The serum phosphate levels of the affected members were reported to be 5.8–7.6 mg/dL (1.85–2.43 mm). These values may not be that alarming to many clinicians who are conditioned by a large fraction of their time spent managing the severe hyperphosphatemia of CKD. Serum phosphate is a rather poor indicator of phosphate load and phosphotoxicity, so mild hyperphosphatemia may mean severe phosphotoxicity [29]. The ravages of phosphotoxicity in FTC are unequivocal. Aggressive restriction of dietary phosphate, especially added inorganic phosphate, cannot be overemphasized, and binders should be instituted early and in adequate doses vigilantly.

The affected individuals were compound heterozygotes with a >5-Mb deletion of the FGF23 gene inherited from the mother, and a point mutation Q67K in the FGF23 inherited from the father. This resulted in undetectable full-length FGF23 and cumulated C-term fragments (the authors kindly harmonized the units from the two assays for the readers to compare). The biologic consequence of the Q67K mutant was modeled but not tested. The mutation is past the divergent N-terminus in the β1 strand of the β-trefoil core and is likely an unstable and degradation-prone rather than a catalytically inactive protein although non-functional Q67K FGF23 cannot be ruled out. The zero plasma full-length FGF23 is compatible with protein instability. Since C-terminal fragments can act as competitive antagonists [30], an important question is whether these fragments also function as inhibitors in vivo and contribute to the low FGF23 bioactivity in FTC. This competitive blockade hypothesis can be tested.

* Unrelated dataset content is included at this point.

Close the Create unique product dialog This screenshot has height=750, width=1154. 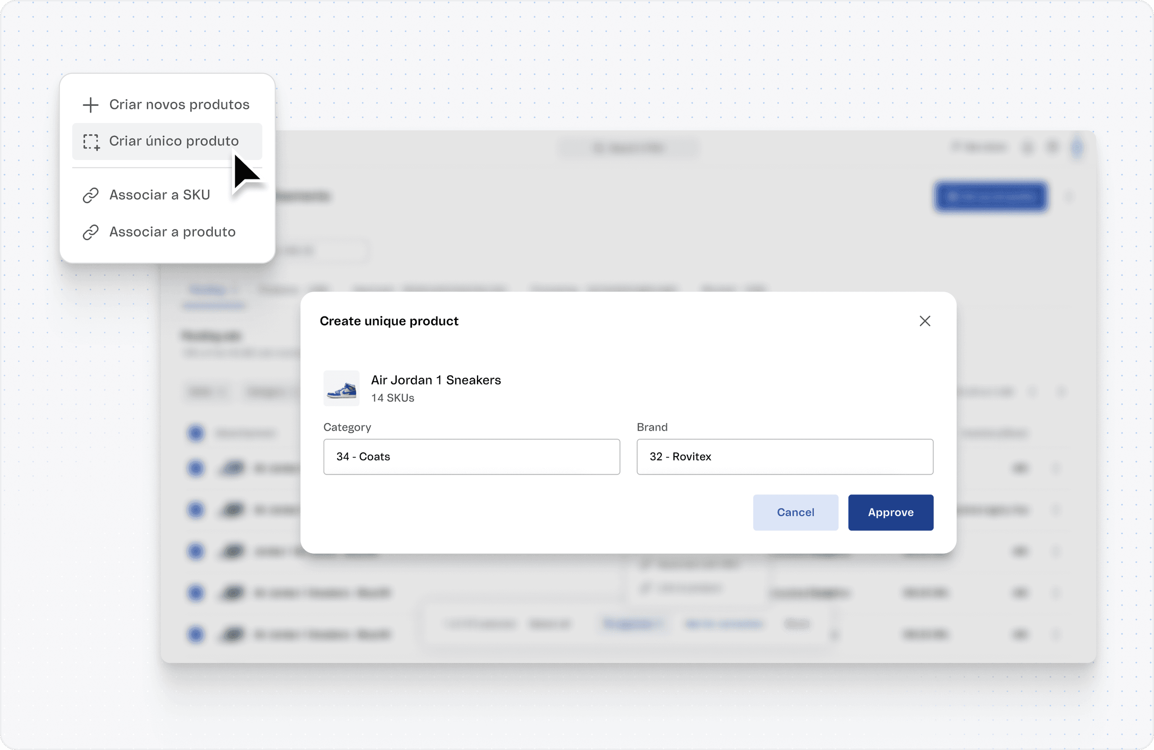click(925, 321)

The highly variable clinical manifestations of FTC are unlikely to be explained solely by environmental factors and suggest genetic modifiers at work. Clinicians have observed that members in the same family bearing the same mutation can have widely diverse presentations. The authors here embarked on an important step to exome-sequence the subjects. The rationale is obvious but the single hurdle (of yore) was cost, which is dropping perennially to within the fiscal capability of most investigators. There were three candidates—Wnt5 is haploinsufficient in the three affected individuals from deletion from the maternal lineage. Osteoprotegerin and secreted frizzled-related protein (sFRP-1) both carried heterozygous missense mutations. These are candidates with links to mineral metabolism that can be speculated to be disease modifiers. We were not given data on whether haploinsufficiency is functionally important or whether the missense mutations in osteoprotegerin and sFRP-1 affect their expression or function. Despite this caveat, this is still nonetheless an important effort in the right direction utilizing available affordable technology to probe at an important problem.

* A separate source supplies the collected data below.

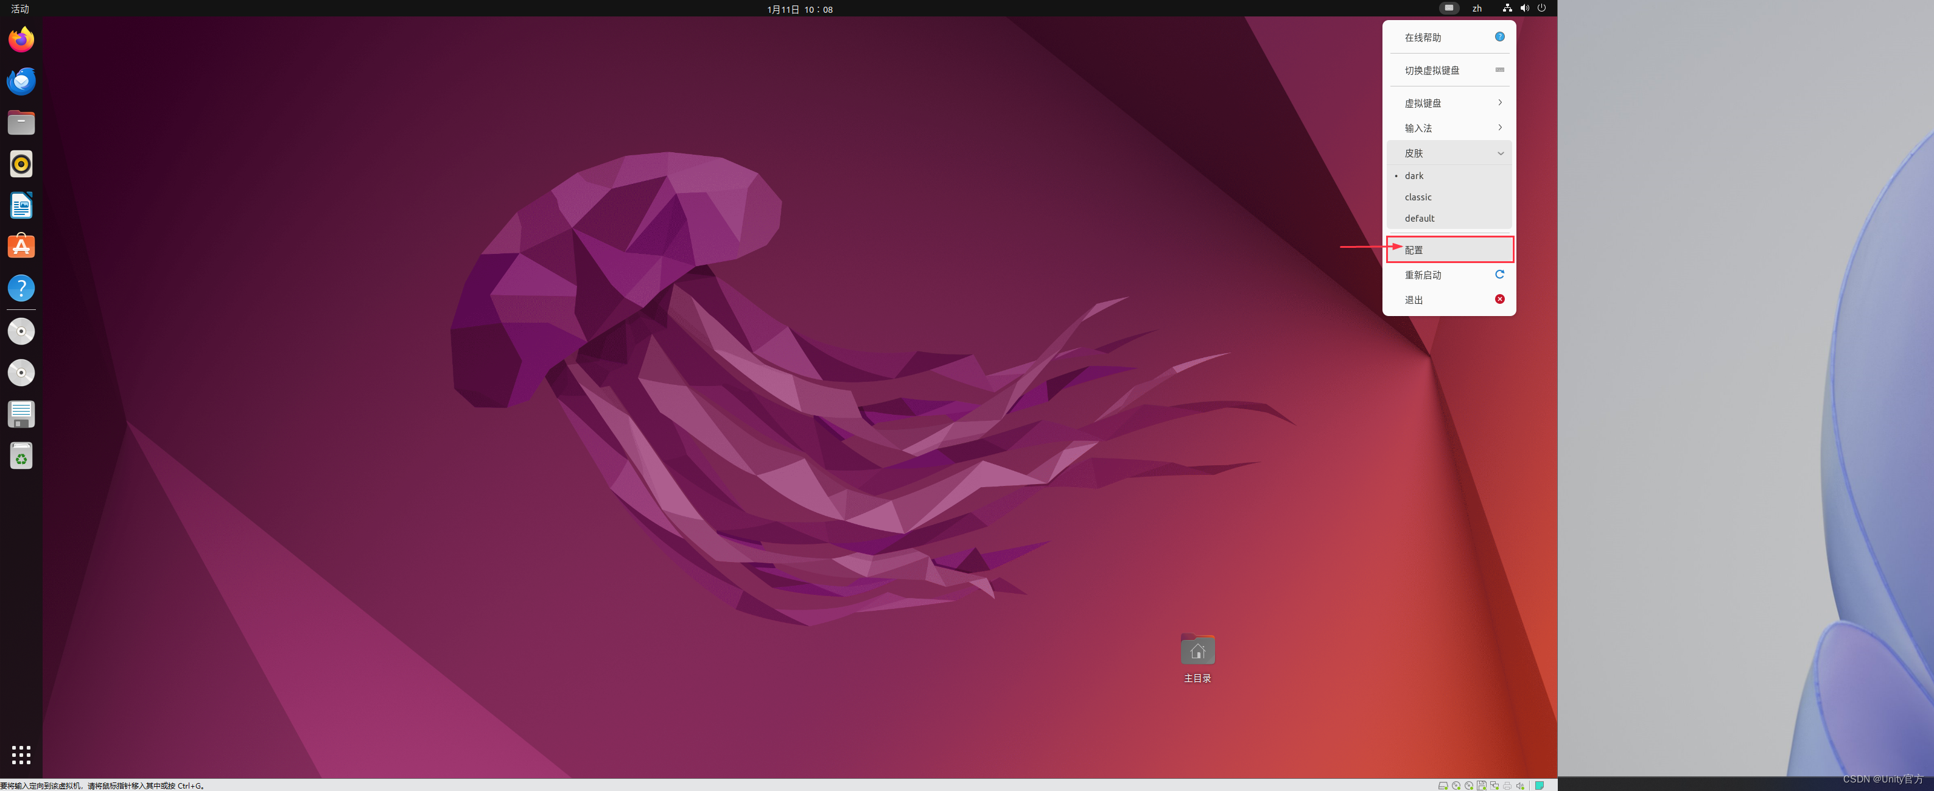1934x791 pixels.
Task: Select the classic skin option
Action: (x=1417, y=197)
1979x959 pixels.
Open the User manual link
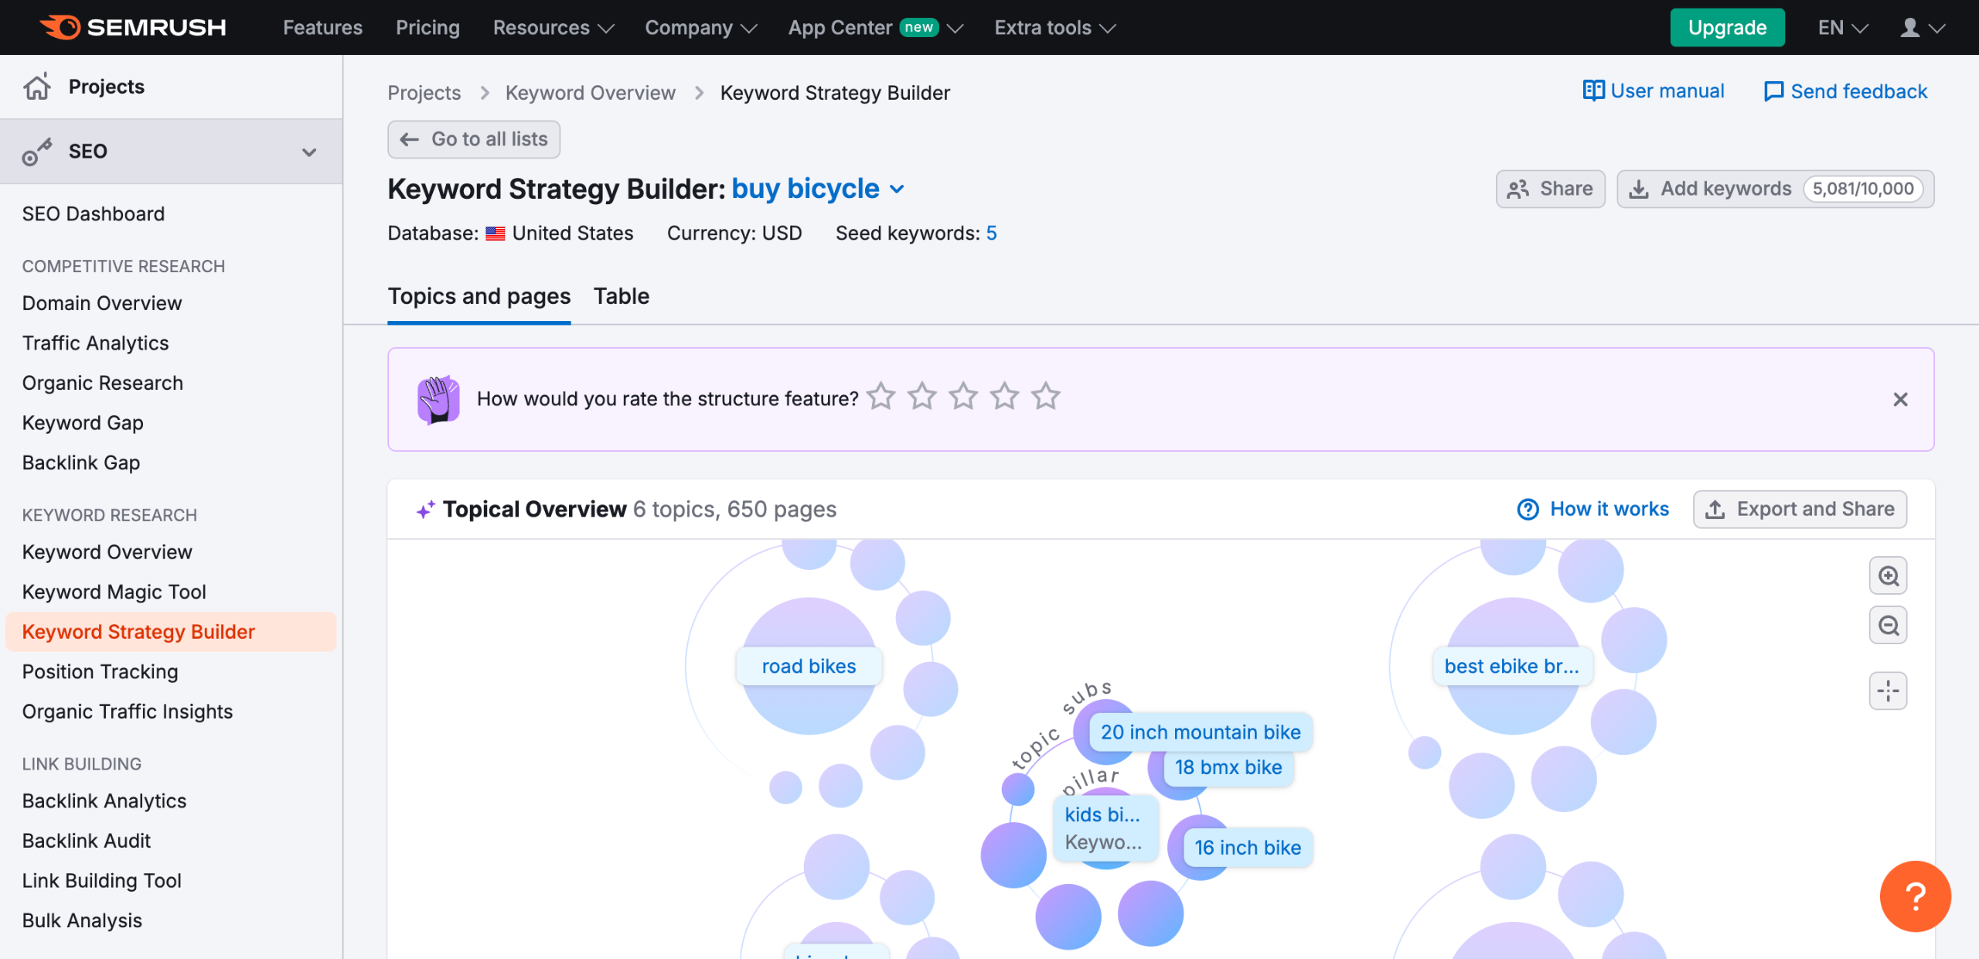point(1654,91)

It is very unlikely that rare diseases will have a sizeable cohort in the literature although registries are designed to achieve that, and one cannot insist on prescribing therapy based only on ‘evidence’ from prospective randomized placebo-controlled trials. Case reports remain a viable and important means of dissemination of data to invigorate progress. This is the duty of not just researchers but all practitioners. Sir William Osler vigorously encouraged his trainees to always ‘observe, record, tabulate, and communicate.’ In a busy practice, it is tempting and in fact pragmatic not to pursue beyond standard of care, but this will seriously hinder discovery and progress. The practitioners are the ones in the ‘field’ who capture these cases and expand from mere provision of care to discovery and then apply the knowledge back to patient care. Bravo to the clinicians who bring these patients to investigation.

FUNDING

The author is supported by the National Institutes of Health (R01DK091392, R01-DK092461, and U01-HL111146 ), the O'Brien Kidney Center (P30 DK-079328), an investigator initated GRIP grant from Genzyme Corporation, the Simmons Family Foundation, and the Charles and Jane Pak Foundation.

CONFLICT OF INTEREST STATEMENT

None declared.

(See related article by Shah et al. Severe vascular calcification and tumoral calcinosis in a family with hyperphosphatemia: a fibroblast growth factor 23 mutation identified by exome sequencing. Nephrol Dial Transplant 2014; 29: 2235–2243.)